━━ DATA

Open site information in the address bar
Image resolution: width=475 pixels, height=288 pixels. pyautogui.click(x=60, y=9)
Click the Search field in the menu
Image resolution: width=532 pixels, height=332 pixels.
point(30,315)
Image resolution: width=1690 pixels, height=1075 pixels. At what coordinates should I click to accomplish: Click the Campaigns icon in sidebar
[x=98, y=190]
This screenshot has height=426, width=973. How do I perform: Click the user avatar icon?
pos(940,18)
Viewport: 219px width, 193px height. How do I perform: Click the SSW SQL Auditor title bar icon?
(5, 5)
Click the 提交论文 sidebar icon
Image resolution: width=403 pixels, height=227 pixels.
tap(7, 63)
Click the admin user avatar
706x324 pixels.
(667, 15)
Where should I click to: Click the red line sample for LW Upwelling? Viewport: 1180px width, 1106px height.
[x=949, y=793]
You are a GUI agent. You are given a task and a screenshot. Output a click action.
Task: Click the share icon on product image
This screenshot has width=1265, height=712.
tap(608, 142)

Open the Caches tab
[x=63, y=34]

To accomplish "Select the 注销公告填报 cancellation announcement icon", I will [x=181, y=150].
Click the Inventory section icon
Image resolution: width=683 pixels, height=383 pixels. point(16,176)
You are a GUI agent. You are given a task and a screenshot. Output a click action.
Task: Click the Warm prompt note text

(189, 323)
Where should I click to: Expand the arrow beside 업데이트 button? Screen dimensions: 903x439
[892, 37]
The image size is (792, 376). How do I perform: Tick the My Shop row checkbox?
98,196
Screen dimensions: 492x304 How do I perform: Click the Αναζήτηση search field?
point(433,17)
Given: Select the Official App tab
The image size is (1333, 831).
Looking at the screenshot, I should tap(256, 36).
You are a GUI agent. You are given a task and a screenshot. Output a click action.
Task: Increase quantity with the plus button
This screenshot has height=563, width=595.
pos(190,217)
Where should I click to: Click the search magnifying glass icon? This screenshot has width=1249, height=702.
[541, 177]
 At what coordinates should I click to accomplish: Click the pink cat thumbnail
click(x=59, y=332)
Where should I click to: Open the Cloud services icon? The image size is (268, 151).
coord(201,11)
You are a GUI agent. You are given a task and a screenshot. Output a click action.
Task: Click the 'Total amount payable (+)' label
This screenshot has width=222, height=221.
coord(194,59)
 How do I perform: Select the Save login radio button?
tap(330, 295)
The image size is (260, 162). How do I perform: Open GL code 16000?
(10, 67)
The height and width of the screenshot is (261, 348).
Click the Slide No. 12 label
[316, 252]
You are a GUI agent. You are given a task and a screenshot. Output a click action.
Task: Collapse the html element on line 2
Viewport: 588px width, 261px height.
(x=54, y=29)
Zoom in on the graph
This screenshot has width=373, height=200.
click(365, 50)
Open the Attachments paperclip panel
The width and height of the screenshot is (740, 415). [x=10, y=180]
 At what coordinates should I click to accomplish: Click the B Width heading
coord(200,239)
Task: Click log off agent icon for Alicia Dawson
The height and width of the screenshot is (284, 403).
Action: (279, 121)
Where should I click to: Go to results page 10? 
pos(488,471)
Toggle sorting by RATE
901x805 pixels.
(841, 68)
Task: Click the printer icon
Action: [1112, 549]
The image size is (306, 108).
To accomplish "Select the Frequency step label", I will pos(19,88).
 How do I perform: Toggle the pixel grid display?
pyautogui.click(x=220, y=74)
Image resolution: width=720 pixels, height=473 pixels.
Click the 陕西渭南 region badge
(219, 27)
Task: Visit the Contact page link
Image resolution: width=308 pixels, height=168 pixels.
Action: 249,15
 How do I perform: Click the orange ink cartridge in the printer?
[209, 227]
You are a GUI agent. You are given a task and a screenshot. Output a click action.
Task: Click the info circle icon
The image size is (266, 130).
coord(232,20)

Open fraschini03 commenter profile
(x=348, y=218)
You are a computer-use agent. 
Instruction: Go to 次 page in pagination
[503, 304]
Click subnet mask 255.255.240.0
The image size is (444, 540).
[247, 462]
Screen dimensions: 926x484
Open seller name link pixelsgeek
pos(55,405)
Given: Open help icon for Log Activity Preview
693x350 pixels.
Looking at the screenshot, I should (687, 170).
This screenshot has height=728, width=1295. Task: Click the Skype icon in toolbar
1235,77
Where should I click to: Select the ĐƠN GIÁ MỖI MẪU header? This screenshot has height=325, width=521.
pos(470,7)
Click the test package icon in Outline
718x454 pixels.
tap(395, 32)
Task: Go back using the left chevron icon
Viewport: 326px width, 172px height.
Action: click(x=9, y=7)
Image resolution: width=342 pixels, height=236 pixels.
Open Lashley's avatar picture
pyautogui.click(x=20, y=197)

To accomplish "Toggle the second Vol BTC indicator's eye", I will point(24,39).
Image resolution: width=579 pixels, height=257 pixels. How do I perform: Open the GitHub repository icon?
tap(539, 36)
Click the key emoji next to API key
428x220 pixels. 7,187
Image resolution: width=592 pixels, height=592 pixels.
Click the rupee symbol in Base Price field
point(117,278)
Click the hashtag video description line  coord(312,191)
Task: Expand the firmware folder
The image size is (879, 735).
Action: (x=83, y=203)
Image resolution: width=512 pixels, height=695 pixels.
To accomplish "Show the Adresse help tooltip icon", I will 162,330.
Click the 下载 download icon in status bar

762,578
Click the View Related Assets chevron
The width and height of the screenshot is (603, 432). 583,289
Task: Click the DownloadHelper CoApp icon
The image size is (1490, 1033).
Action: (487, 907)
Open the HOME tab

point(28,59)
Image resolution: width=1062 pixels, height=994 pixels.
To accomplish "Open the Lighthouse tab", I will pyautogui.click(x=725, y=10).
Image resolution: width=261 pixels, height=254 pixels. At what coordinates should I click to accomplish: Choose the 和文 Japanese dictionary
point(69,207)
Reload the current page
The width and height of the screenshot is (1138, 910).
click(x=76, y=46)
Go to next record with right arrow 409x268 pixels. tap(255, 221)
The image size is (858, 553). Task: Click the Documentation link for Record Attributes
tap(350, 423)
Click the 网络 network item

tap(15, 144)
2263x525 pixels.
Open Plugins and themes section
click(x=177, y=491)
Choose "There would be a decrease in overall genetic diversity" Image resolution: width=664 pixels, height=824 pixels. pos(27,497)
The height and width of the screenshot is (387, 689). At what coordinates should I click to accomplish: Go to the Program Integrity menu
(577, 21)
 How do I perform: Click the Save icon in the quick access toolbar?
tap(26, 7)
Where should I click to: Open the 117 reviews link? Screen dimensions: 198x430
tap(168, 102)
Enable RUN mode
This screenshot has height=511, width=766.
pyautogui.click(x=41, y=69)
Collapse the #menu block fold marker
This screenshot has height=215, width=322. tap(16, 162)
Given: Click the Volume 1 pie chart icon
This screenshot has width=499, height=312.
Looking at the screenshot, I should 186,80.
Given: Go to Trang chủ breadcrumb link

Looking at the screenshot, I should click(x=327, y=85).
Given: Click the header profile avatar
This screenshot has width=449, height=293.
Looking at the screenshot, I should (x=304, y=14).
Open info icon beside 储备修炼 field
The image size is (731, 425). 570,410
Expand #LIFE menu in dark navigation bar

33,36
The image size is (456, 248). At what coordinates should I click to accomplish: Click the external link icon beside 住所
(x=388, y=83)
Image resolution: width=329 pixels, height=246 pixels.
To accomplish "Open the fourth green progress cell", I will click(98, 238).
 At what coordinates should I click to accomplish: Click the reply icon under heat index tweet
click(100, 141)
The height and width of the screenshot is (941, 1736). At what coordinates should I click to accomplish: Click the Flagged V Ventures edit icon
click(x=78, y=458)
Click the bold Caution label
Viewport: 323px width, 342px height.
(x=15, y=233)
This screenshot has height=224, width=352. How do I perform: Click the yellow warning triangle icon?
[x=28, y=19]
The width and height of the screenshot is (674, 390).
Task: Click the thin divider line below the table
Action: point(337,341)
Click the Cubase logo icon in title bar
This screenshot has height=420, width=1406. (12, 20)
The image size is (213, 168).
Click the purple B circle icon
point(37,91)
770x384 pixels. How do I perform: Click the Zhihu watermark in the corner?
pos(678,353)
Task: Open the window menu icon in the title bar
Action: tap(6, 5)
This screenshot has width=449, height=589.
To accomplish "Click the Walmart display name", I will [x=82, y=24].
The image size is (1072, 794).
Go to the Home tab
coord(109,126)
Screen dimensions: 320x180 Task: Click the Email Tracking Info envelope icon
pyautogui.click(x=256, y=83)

━━━━

YOUR OBJECTIVE
For the string "with", count the lines of the preceding listing in which it appears, and report the count alone.

RESPONSE
2